_Passage provided:_
☆ ☆ ☆ ☆
Syllabus for CS6787

Advanced Machine Learning Systems — Fall 2019

Term	Fall 2019	Instructor	Christopher De Sa
Course website	www.cs.cornell.edu/courses/cs6787/2019fa/	E-mail	[email hidden]
Schedule	MW 7:30pm – 8:45pm	Office hours	W 2:00pm – 3:00pm or by appointment
Room	Upson Hall 142	Office	Bill and Melinda Gates Hall 450

[Piazza site]

Description: So you've taken a machine learning class. You know the models people use to solve their problems. You know the algorithms they use for learning. You know how to evaluate the quality of their solutions.

But when we look at a large-scale machine learning application that is deployed in practice, it's not always exactly what you learned in class. Sure, the basic models, the basic algorithms are all there. But they're modified a bit, in a bunch of different ways, to run faster and more efficiently. And these modifications are really important—they often are what make the system tractable to run on the data it needs to process.

CS6787 is a graduate-level introduction to these system-focused aspects of machine learning, covering guiding principles and commonly used techniques for scaling up learning to large data sets. Informally, we will cover the techniques that lie between a standard machine learning course and an efficient systems implementation: both statistical/optimization techniques based on improving the convergence rate of learning algorithms and techniques that improve performance by leveraging the capabilities of the underlying hardware. Topics will include stochastic gradient descent, acceleration, variance reduction, methods for choosing hyperparameters, parallelization within a chip and across a cluster, popular ML frameworks, and innovations in hardware architectures. An open-ended project in which students apply these techniques is a major part of the course.
☆ ☆ ☆ ☆
(Records for locating the described items)
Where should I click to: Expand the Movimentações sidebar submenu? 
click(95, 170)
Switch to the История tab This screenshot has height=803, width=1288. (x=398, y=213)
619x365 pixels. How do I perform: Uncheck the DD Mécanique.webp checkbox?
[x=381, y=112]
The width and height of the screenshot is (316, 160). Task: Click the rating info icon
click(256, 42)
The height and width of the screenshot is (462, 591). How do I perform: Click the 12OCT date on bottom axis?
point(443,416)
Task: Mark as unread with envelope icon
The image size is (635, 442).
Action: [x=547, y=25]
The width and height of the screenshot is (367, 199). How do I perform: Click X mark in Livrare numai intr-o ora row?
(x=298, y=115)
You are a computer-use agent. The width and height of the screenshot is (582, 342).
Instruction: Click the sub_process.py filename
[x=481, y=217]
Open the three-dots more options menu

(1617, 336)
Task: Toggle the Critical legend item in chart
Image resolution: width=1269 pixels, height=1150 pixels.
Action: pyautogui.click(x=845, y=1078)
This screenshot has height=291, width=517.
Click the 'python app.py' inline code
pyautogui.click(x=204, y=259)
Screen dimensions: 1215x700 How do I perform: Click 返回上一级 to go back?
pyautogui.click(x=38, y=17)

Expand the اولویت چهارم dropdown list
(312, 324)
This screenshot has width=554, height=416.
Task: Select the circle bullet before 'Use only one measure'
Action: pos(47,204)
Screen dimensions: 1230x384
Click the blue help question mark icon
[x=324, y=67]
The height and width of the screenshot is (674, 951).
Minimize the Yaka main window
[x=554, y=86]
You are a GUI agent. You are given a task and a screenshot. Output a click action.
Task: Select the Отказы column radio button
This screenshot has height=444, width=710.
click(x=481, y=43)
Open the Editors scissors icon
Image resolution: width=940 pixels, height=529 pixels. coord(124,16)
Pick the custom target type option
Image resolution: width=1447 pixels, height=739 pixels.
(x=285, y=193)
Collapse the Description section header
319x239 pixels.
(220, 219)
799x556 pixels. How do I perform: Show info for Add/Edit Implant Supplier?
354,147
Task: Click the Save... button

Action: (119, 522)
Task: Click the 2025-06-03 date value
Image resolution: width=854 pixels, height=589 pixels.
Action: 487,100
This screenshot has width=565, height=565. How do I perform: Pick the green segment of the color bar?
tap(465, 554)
☆ ☆ ☆ ☆
_What you need to do:_
1. Answer these questions using the CS6787 syllabus.
(a) In which room does the class meet?
(b) When are the instructor's office hours?
(c) What does the syllabus call a major part of the course?
2. Continue the CS6787 syllabus with the section that would follow its course description.

_Answers in order:_
1.
(a) Upson Hall 142
(b) Wednesday, 2:00pm – 3:00pm, or by appointment
(c) An open-ended project in which students apply these techniques

2.
Prerequisites: Knowledge of machine learning at the level of CS4780. If you are an undergraduate, you should have taken CS4780, since it is a prerequisite. Optionally, knowledge of computer systems and hardware on the level of CS 3410 would be useful, but this is not a prerequisite.

Format: For half of the classes, typically on Mondays, there will be a traditionally formatted lecture. For the other half of the classes, typically on Wednesdays, we will read and discuss two seminal papers relevant to the course topic. These classes will involve presentations by groups of students of the paper contents (each student will sign up in a group to present one paper for 15-20 minutes) followed by breakout discussions about the material.

Final project parameters and course calendar may be subject to change.

Grading: Students will be evaluated on the following basis.

20%	Paper presentation
10%	Discussion participation
20%	Paper reviews — students must submit a review for every pair of papers we discuss, but not for the week when they presented a paper
10%	Programming assignments
40%	Final project

Paper review parameters: Paper reviews should be about one page (single-spaced) in length. The review guidelines should mirror what an actual conference review would look like (although you needn't assign scores or anything like that). In particular you should at least: (1) summarize the paper, (2) discuss the paper's strengths and weaknesses, and (3) discuss the paper's impact. For reference, you can read the NIPS reviewer guidelines, starting with the "Review content" section. Of course, your review will not be precisely like a real review, in large part because we already know the impact of these papers. You can submit any review up to two days late with no penalty. Students who presented a paper do not have to submit a review of that paper (although you can if you want).

Final project parameters (subject to change): The final project can be done in groups of up to three (although more work will be expected from groups with more people). The subject of the project is open-ended, but it must include:

the implementation of a machine learning system for some task,
exploring one or more of the techniques discussed in the course (or similar techniques subject to instructor approval),
to empirically evaluate the performance and compare it with some baseline method, in two ways:

statistical performance (e.g. iterations to converge to some accuracy threshold), and
hardware performance (e.g. throughput or wall-clock time).

There will be an in-class feedback activity on Wednesday, October 16, and you should prepare a two-minute pitch of your ideas by then. Project proposals are due on Monday, October 21. The project proposal should satisfy the following constraints:

The main body should be about one page in length.
It should describe the project you intend to do.
It should contain at least one citation of a relevant paper that we did not cover in class (but preferably more).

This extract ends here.